## What the task requires
Look through the records below, and copy out every line that holds the string "This".

Information given: Begin

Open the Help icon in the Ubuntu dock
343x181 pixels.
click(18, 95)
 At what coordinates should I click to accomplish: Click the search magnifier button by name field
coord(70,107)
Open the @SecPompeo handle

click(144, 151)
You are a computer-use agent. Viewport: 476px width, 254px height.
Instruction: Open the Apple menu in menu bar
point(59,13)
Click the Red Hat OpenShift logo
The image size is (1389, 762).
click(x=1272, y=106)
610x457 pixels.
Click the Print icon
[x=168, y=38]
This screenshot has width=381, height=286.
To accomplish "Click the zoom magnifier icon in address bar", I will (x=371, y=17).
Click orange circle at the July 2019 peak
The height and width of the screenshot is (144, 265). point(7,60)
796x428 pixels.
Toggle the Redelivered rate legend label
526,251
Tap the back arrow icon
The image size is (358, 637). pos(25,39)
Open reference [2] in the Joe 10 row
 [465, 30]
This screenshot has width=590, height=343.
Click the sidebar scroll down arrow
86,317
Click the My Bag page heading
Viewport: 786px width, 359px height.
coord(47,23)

Information given: End

## Answer space
This screenshot has width=381, height=286.
This screenshot has width=590, height=343.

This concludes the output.